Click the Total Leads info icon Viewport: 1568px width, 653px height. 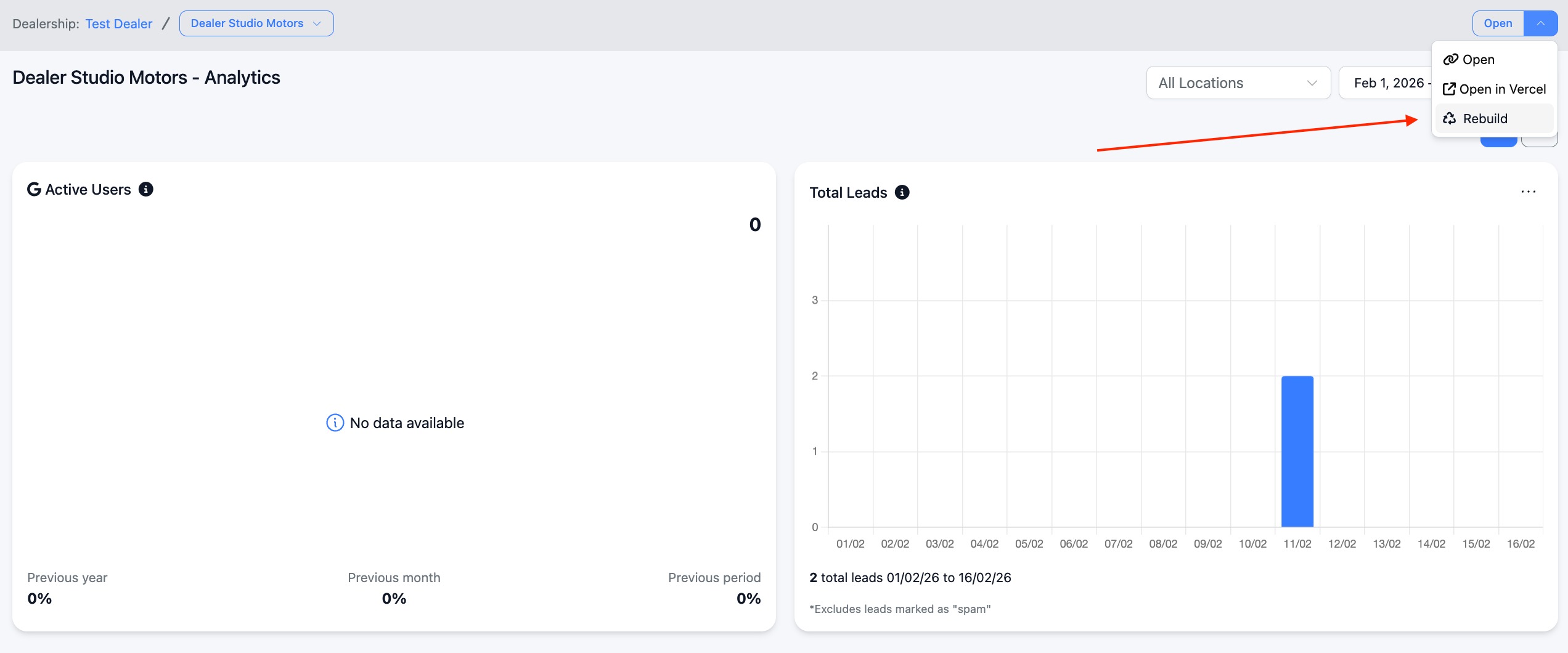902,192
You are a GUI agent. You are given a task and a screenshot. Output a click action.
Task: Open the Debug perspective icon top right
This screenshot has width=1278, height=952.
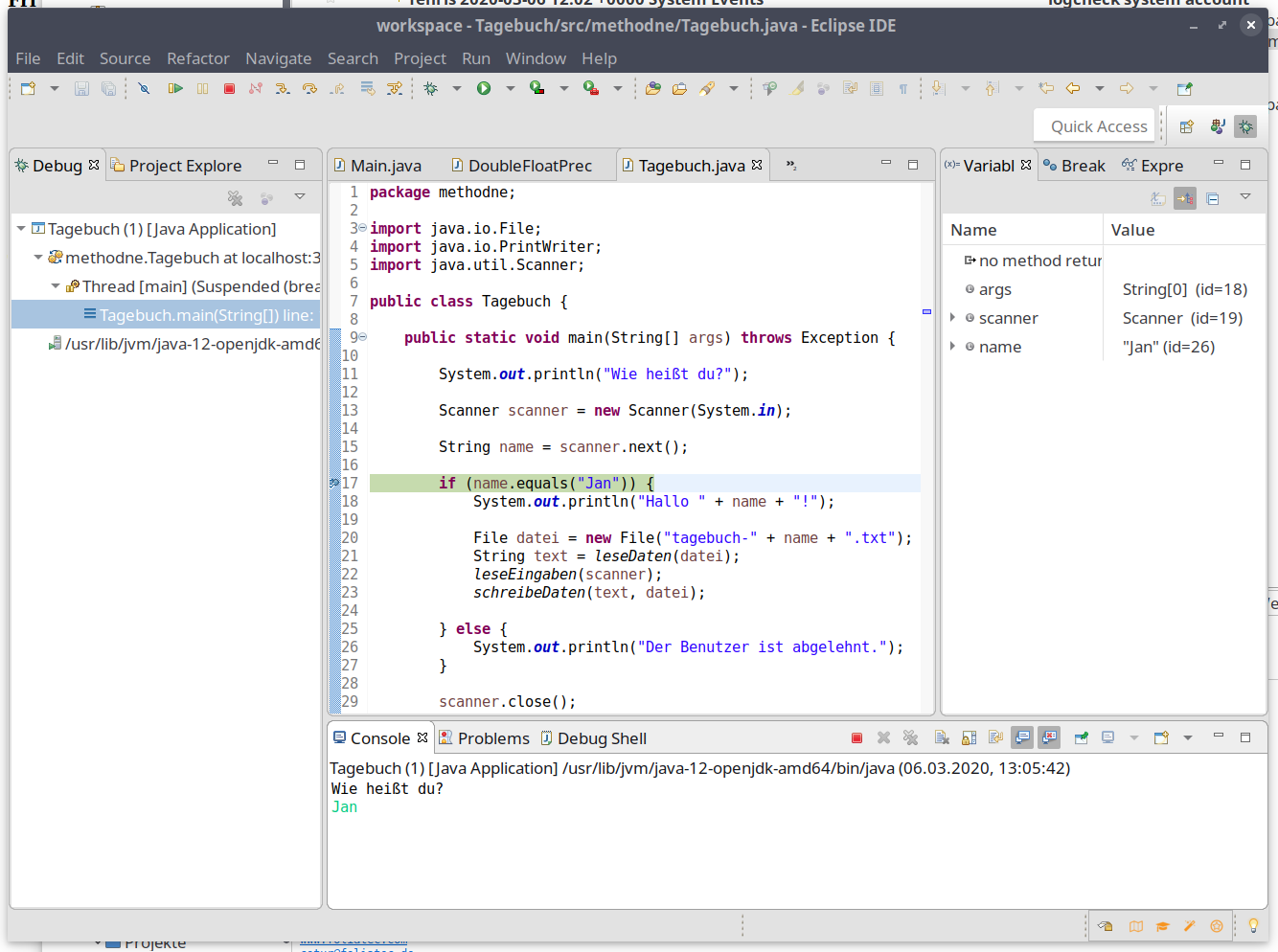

==

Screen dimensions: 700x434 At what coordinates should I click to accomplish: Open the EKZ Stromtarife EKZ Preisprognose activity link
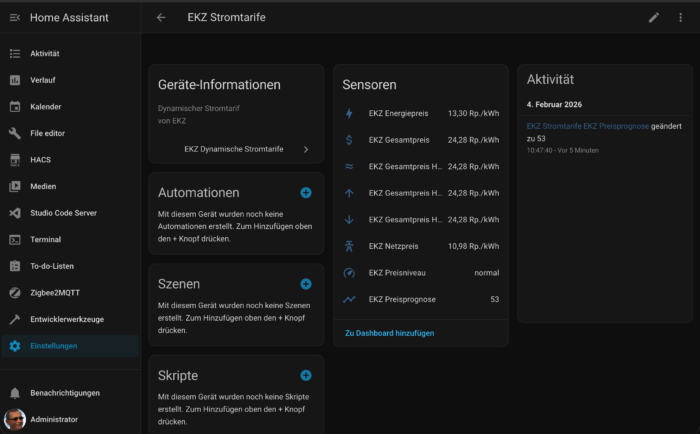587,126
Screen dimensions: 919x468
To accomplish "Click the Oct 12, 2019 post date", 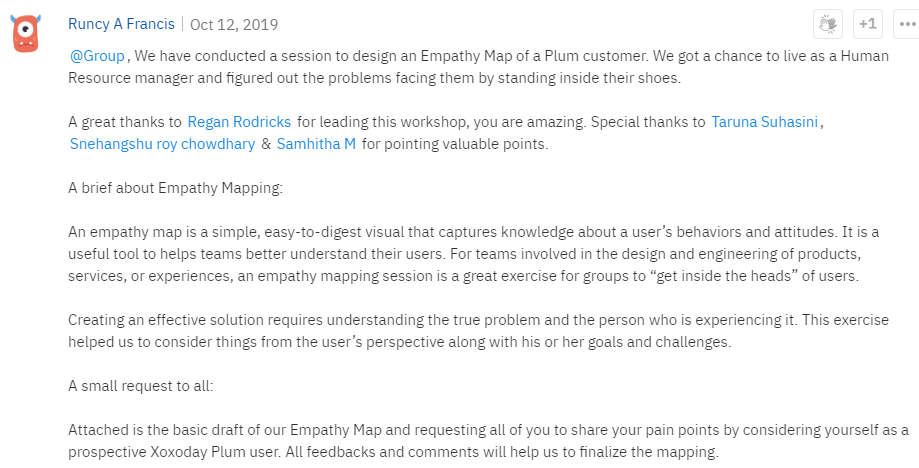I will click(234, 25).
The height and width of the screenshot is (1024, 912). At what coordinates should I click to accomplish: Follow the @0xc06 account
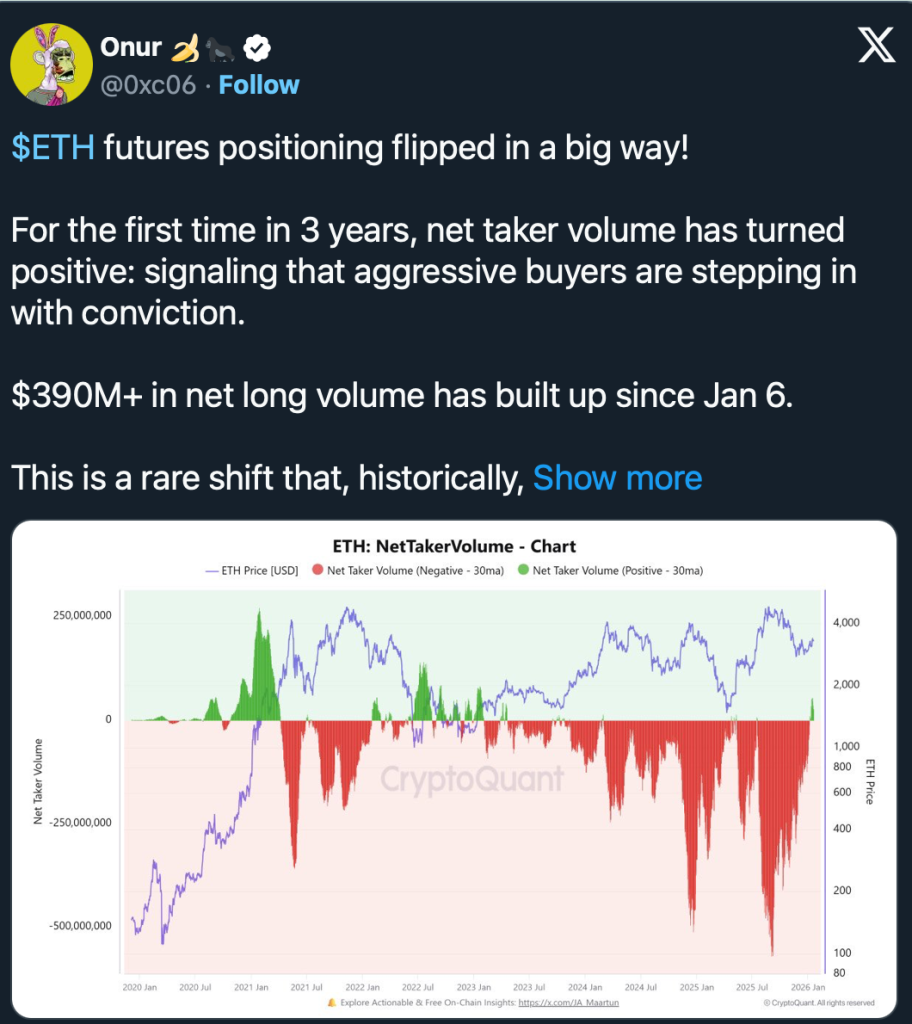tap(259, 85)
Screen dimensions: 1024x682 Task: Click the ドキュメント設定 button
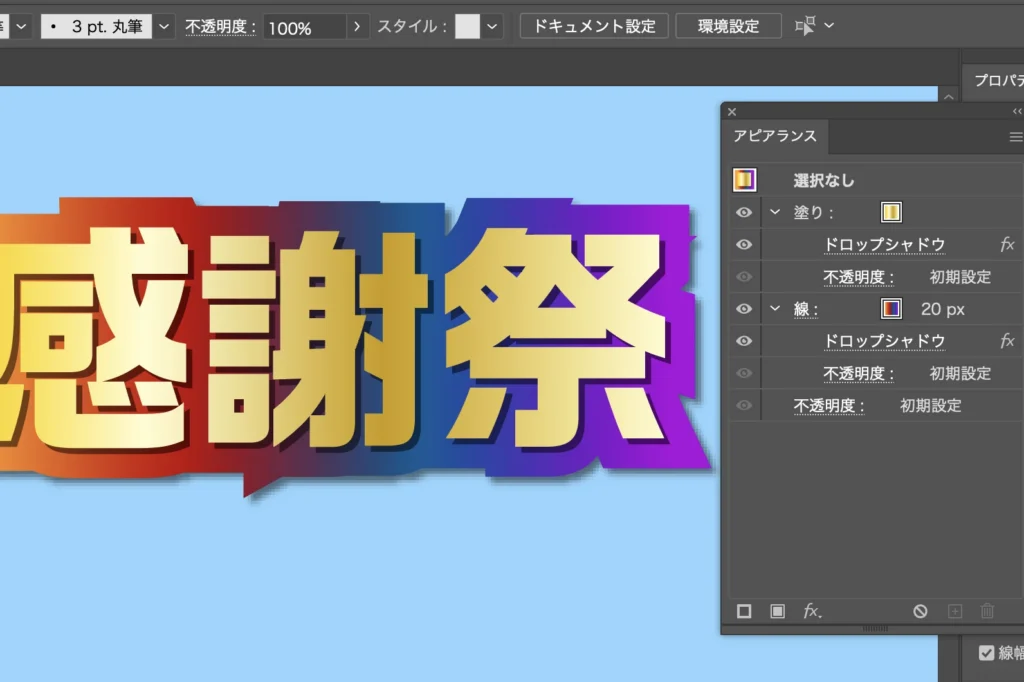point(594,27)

...

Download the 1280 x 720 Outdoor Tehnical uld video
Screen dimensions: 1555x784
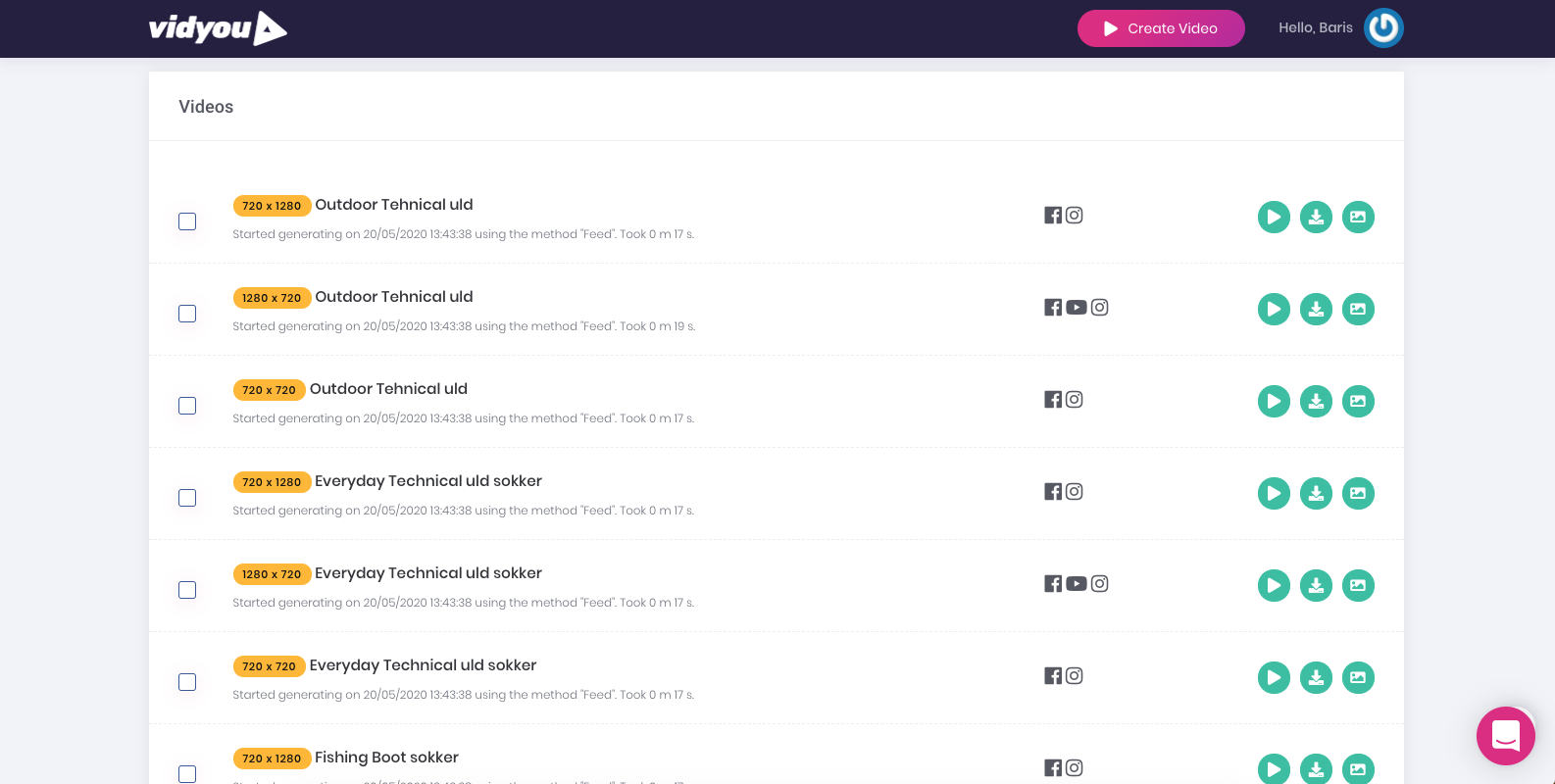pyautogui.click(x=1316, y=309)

_Work to be completed_. Of all the entries above, retype exactly the lines from the line with "Task: Open the" to the line with "This screenshot has width=1278, height=952.", both included, and no others.

_Exercise solution_.
Task: Open the Debug perspective icon top right
This screenshot has width=1278, height=952.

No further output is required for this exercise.